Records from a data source
*** Block opens ***

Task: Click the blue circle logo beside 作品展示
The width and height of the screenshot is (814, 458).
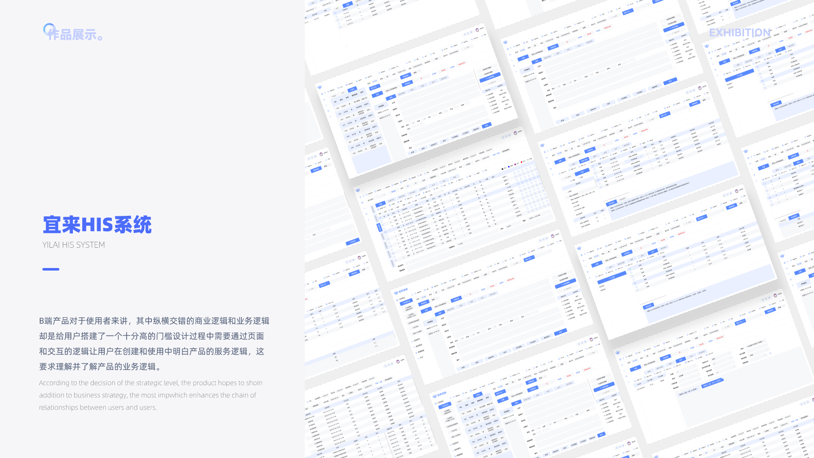Action: pos(49,29)
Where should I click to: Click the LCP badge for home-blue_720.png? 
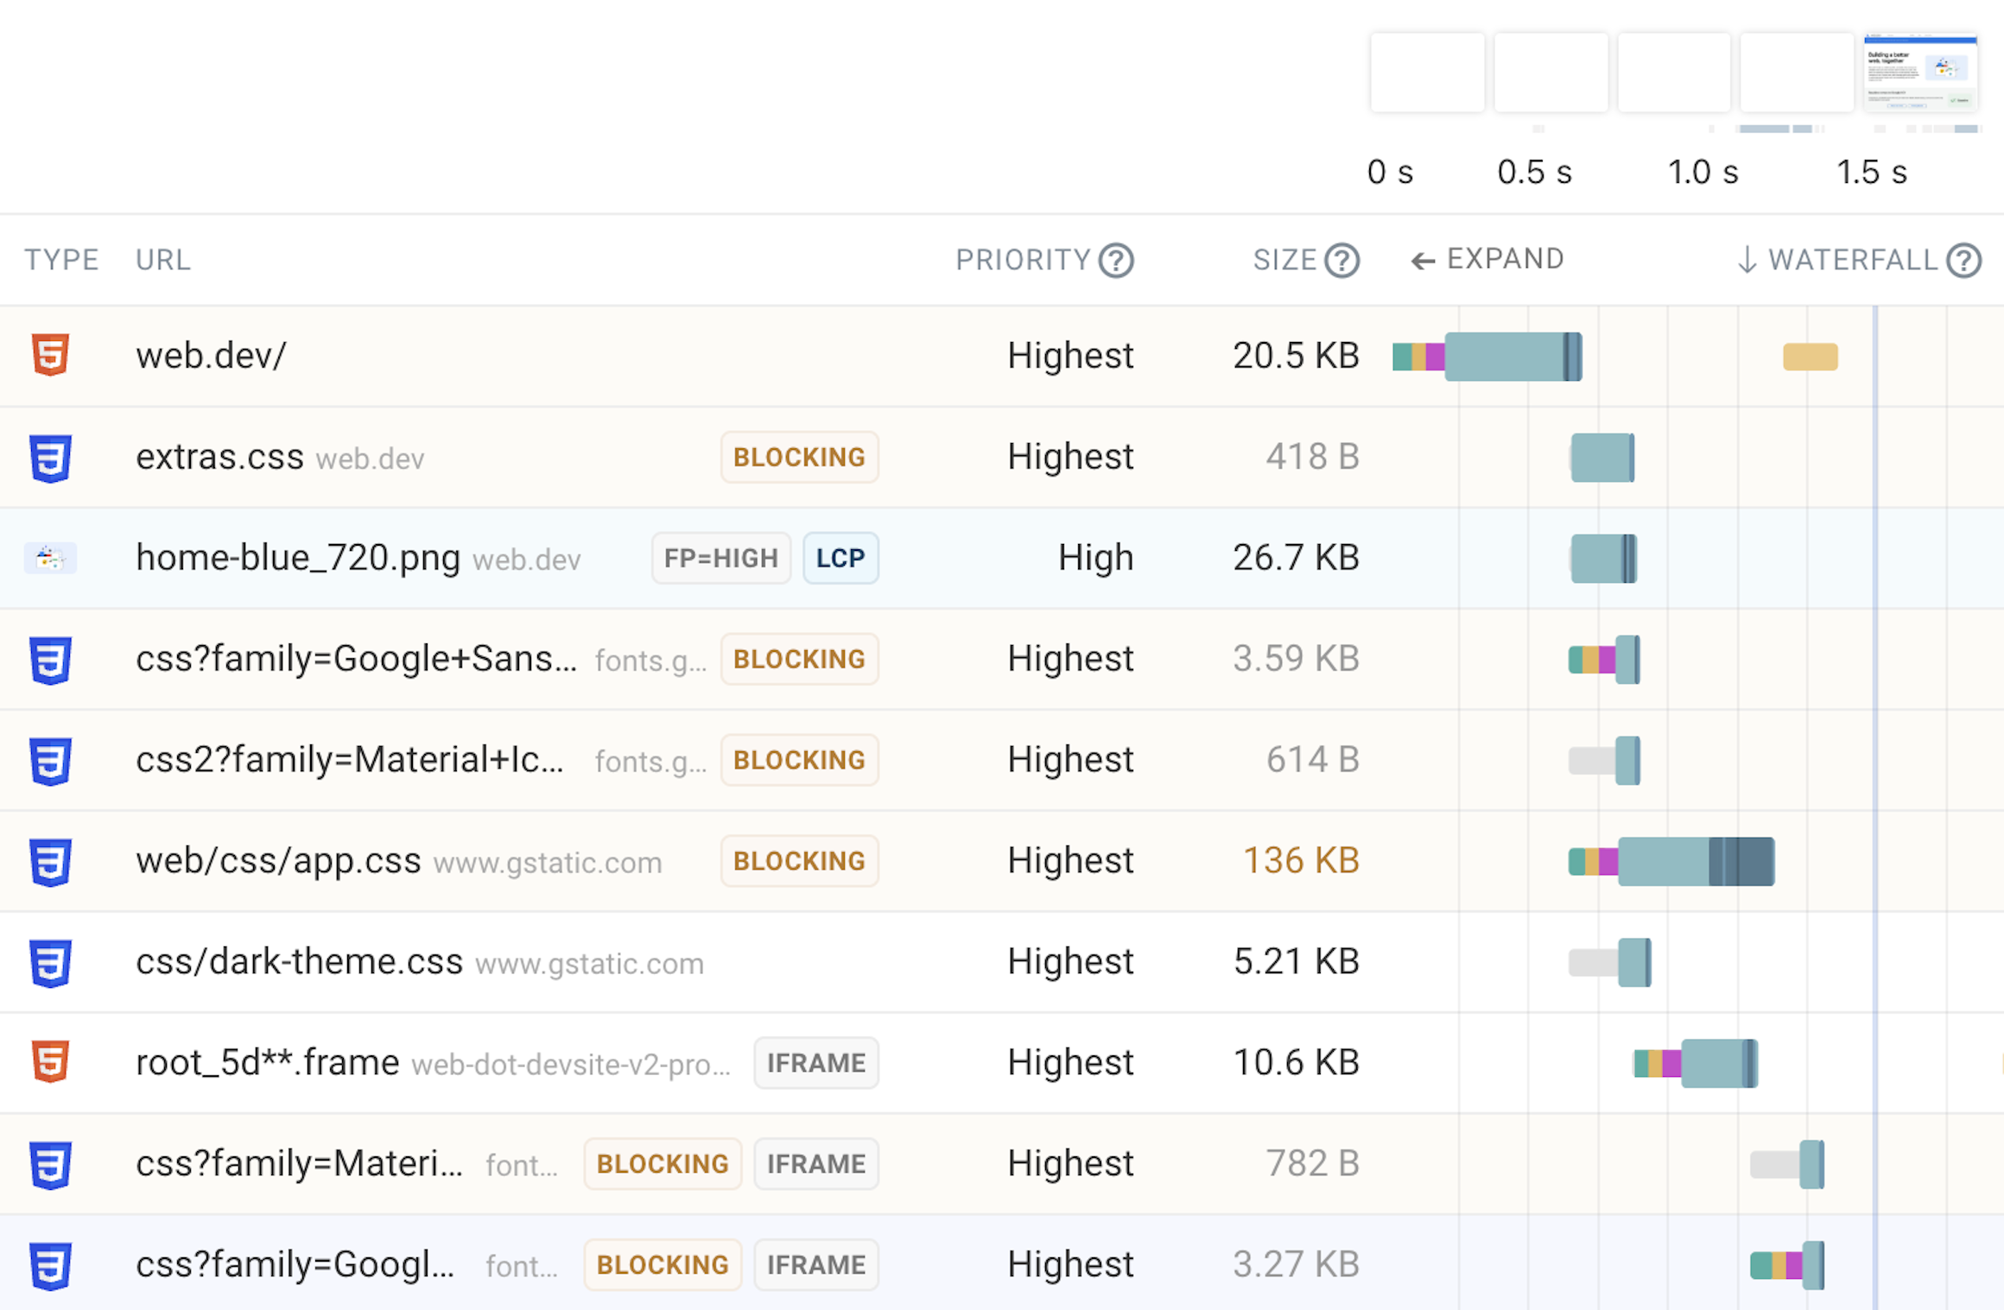click(840, 558)
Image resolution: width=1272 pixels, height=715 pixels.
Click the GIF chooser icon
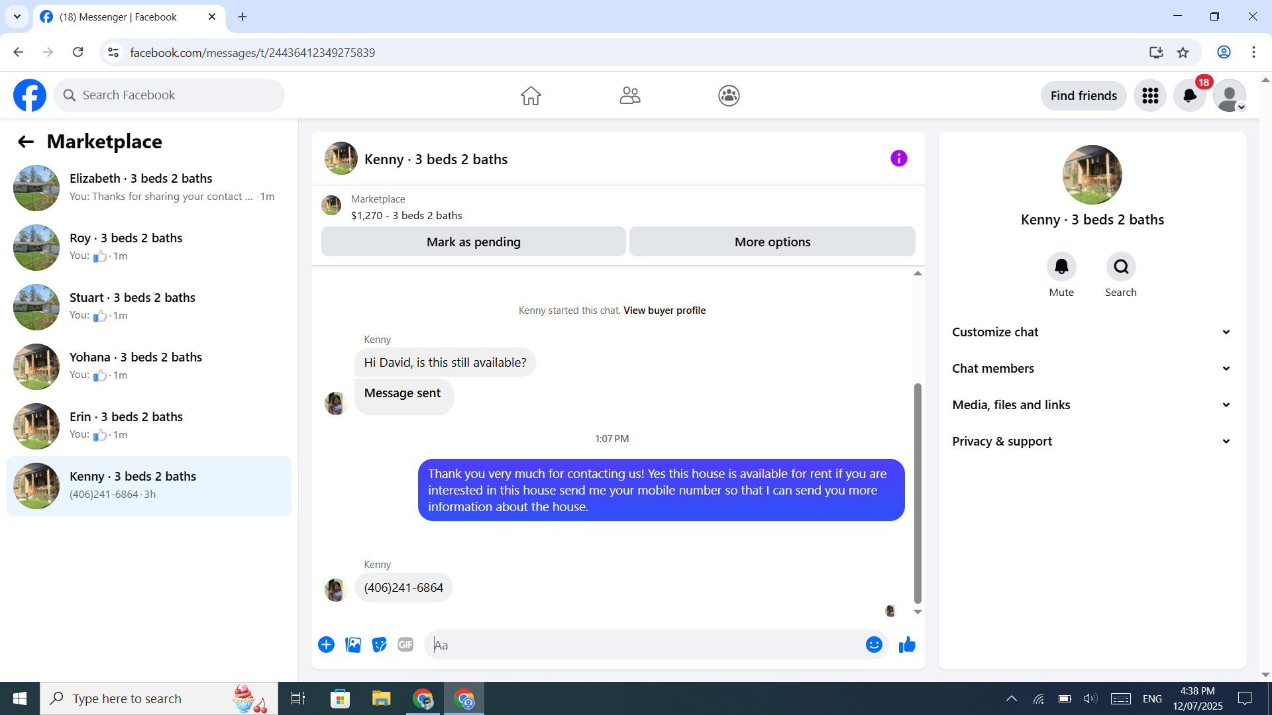tap(405, 645)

*** Block closes ***

▸ Your goal
Transcribe each entry above exactly, apart from the pictures.

▸ Exercise result
Task: Click the blue circle logo beside 作品展示
The width and height of the screenshot is (814, 458).
Action: pos(49,29)
Where should I click to: Click the LCP badge for home-blue_720.png? 
click(840, 558)
Image resolution: width=1272 pixels, height=715 pixels.
Click the GIF chooser icon
tap(405, 645)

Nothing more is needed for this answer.